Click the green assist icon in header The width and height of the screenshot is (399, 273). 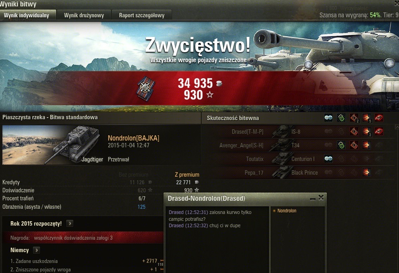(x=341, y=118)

§ §

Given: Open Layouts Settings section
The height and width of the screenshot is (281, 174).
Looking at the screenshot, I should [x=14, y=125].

§ §

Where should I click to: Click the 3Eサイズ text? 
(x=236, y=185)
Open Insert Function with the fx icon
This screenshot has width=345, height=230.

§ §

## Exercise goal
Copy the lines from the one containing "Where should I" through the one containing "This screenshot has width=345, height=230.", swapping "icon" for "button" and keeping everything else the same.

## Output for this task
Where should I click to: Click the 3Eサイズ text? 
(x=236, y=185)
Open Insert Function with the fx button
This screenshot has width=345, height=230.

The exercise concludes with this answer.